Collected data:
++++++++++
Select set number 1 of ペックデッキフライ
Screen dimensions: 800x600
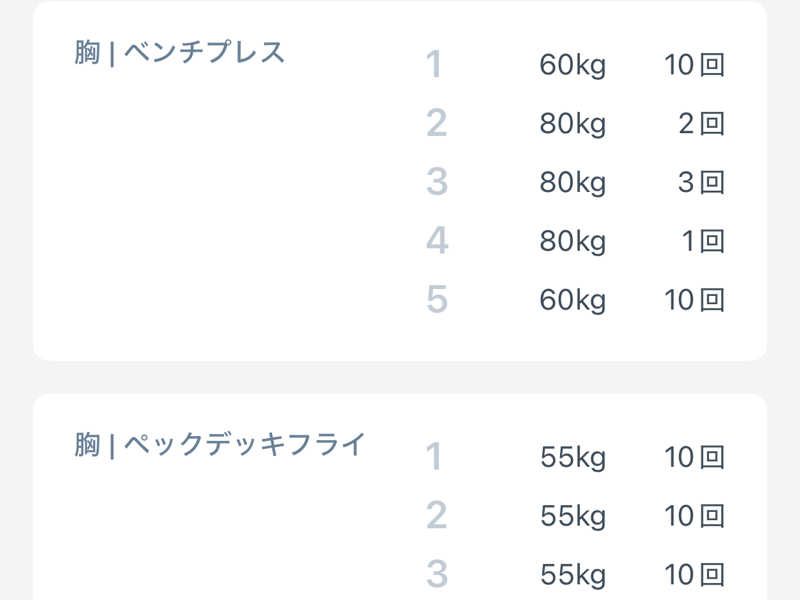(x=434, y=457)
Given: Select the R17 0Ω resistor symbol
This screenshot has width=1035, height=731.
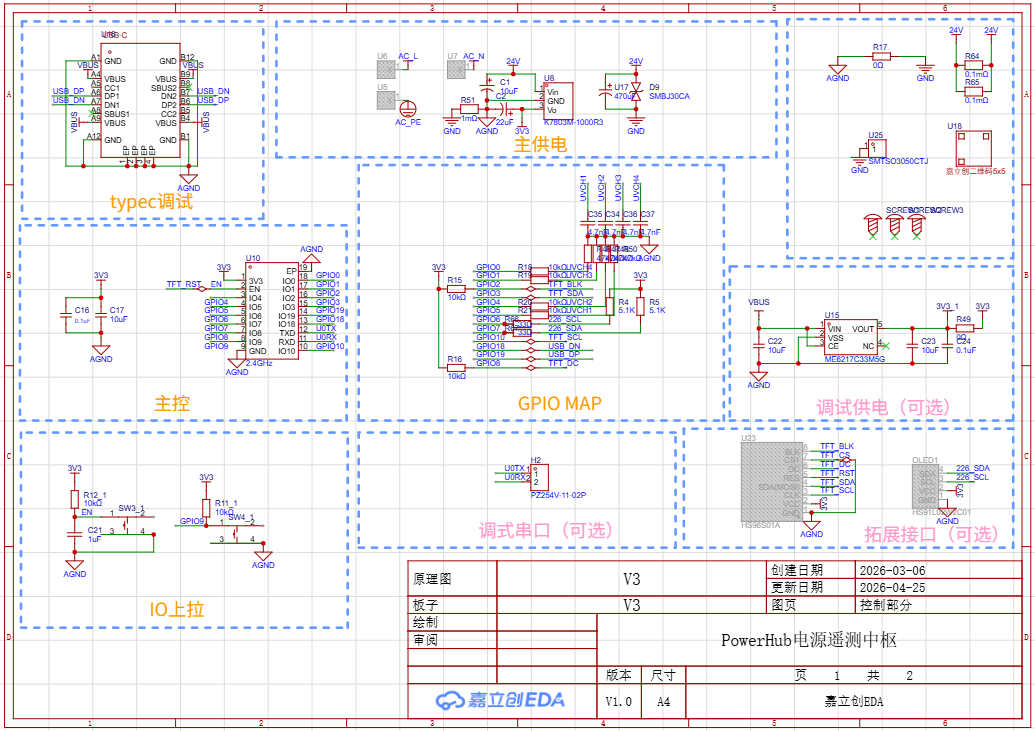Looking at the screenshot, I should 881,57.
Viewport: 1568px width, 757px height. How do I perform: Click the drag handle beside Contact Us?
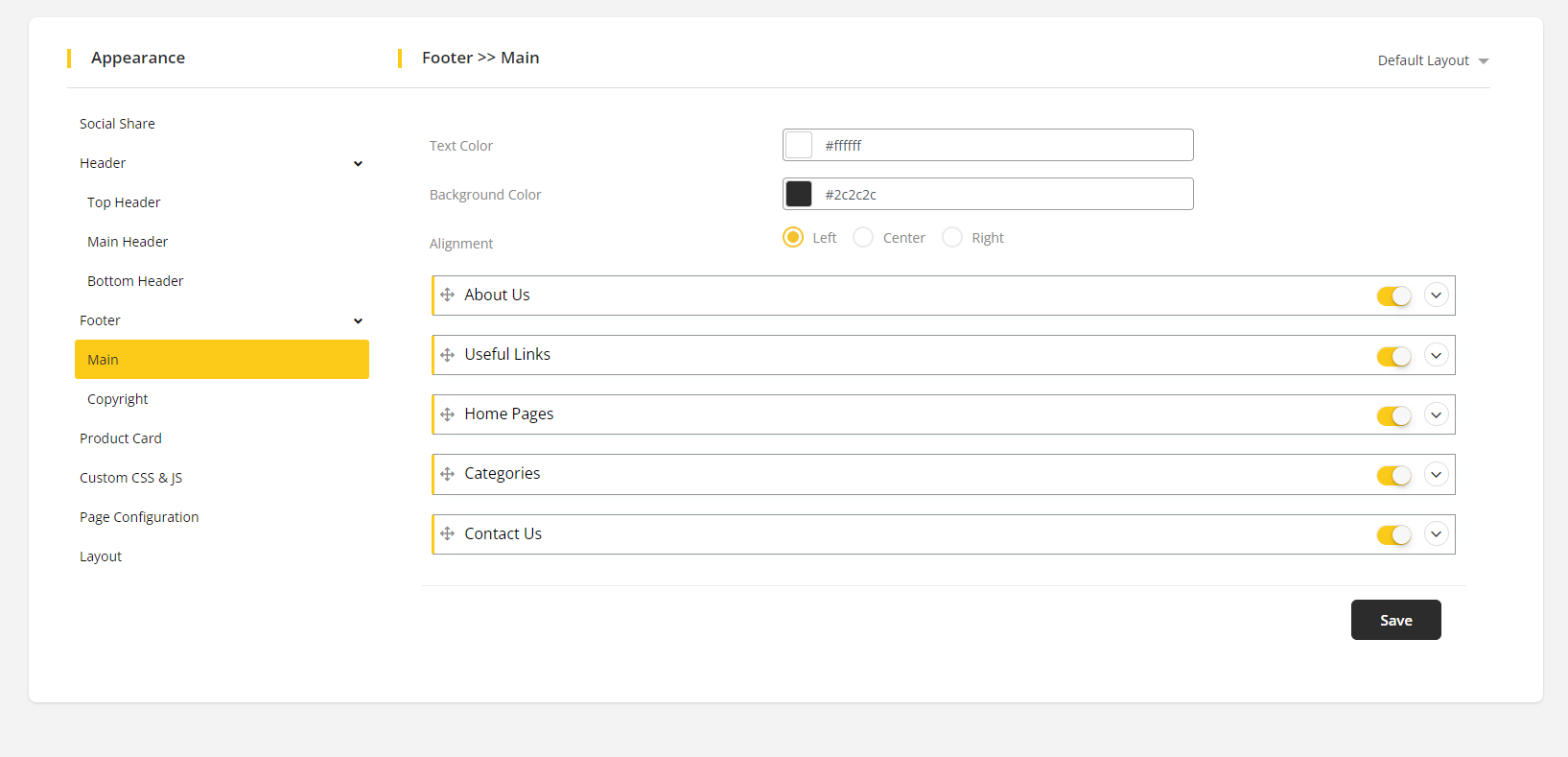pyautogui.click(x=447, y=533)
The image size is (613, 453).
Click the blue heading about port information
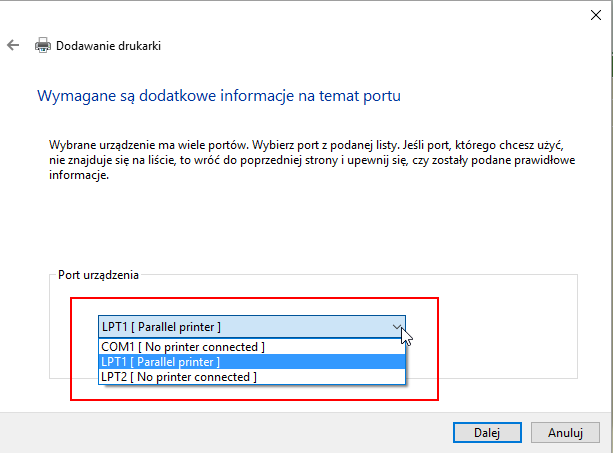coord(219,96)
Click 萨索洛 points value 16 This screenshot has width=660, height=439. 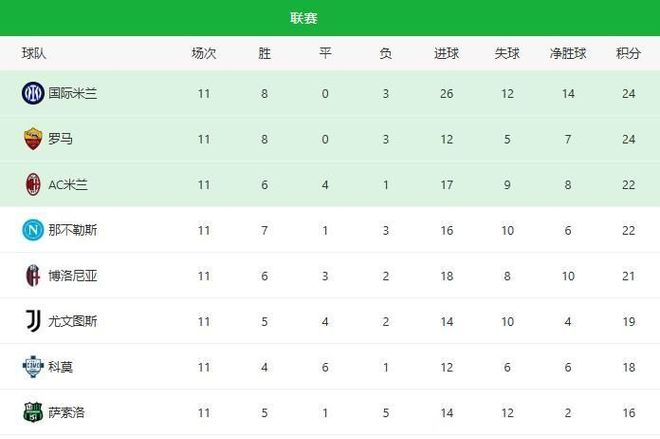pos(628,412)
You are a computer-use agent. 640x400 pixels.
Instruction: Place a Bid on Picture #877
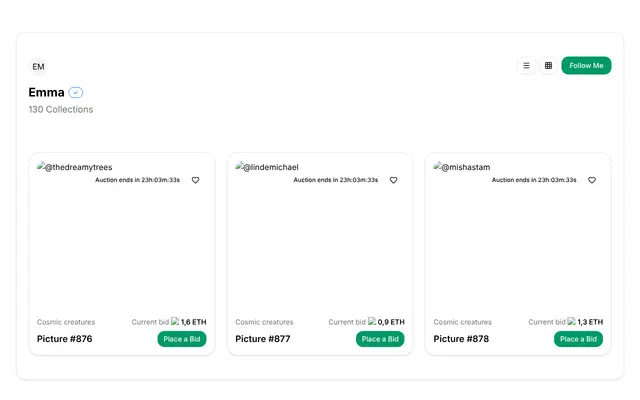tap(380, 339)
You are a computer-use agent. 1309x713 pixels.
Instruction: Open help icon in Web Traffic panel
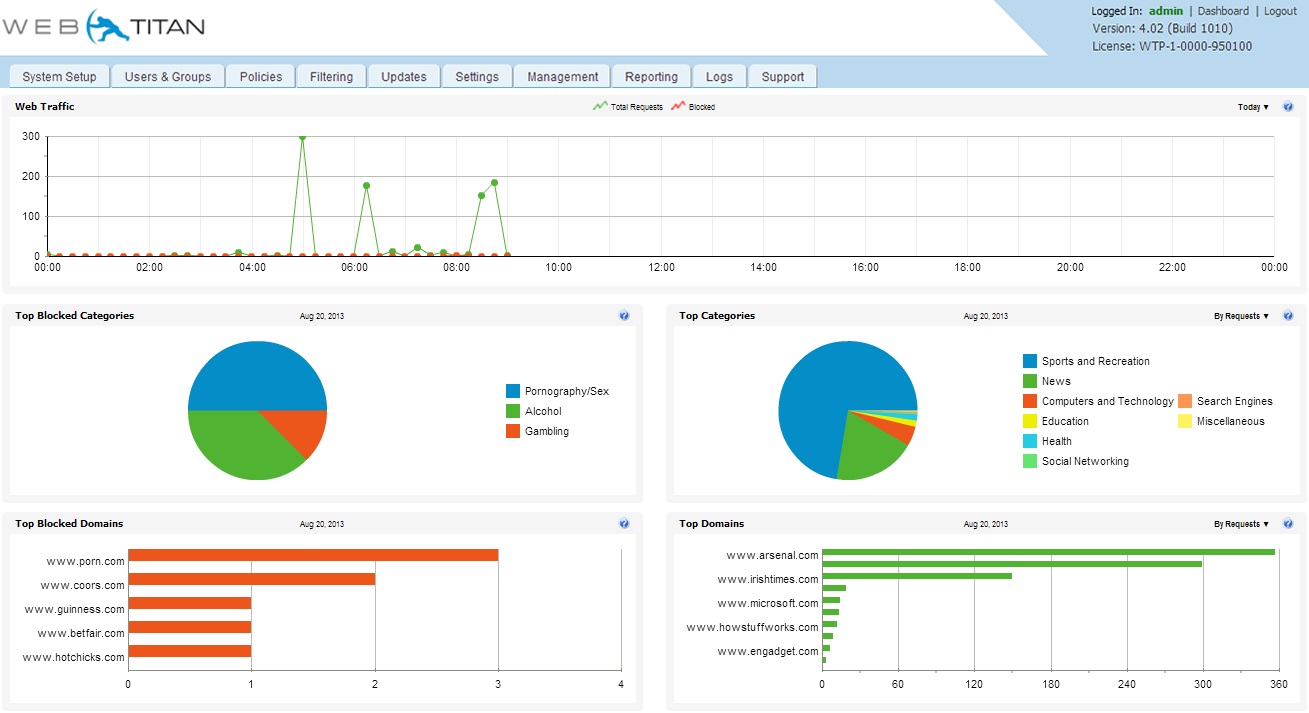tap(1288, 107)
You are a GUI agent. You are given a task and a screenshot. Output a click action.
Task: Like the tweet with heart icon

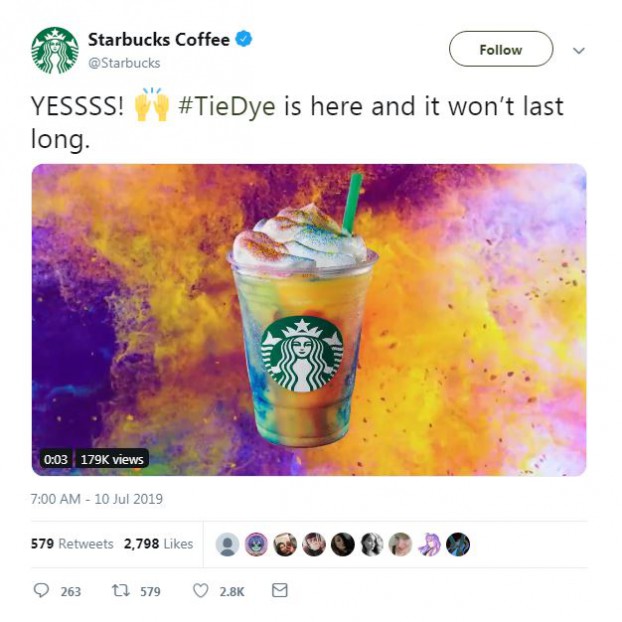(201, 591)
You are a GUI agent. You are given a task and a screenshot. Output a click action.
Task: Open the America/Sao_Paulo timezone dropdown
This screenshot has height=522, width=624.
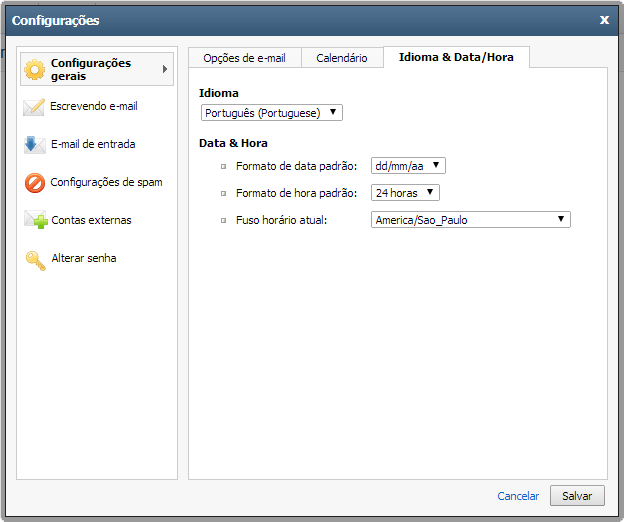coord(471,220)
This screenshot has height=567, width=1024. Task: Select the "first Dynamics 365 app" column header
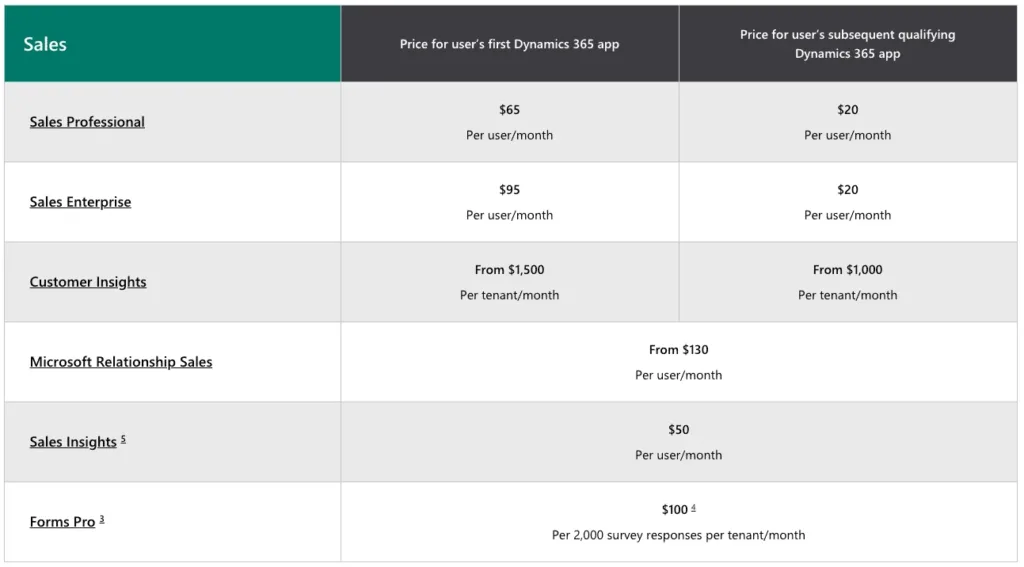coord(509,44)
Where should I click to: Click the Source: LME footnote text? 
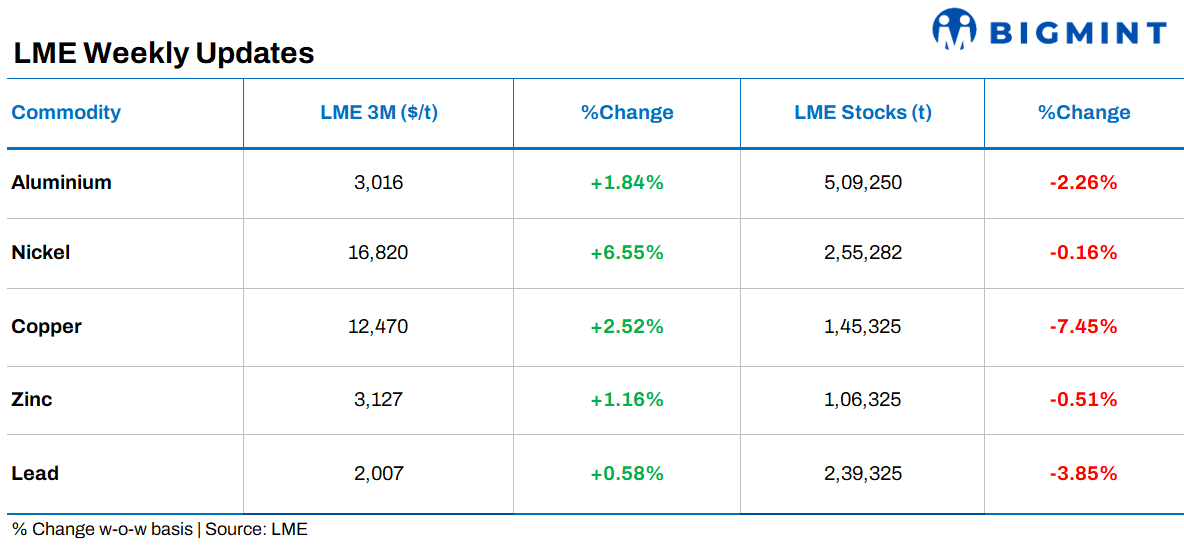257,529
++++++++++
**Instructions for the task:**
Figure out how many lines of the data hold "computer", and answer with the number only.

**Answer to this problem:**
2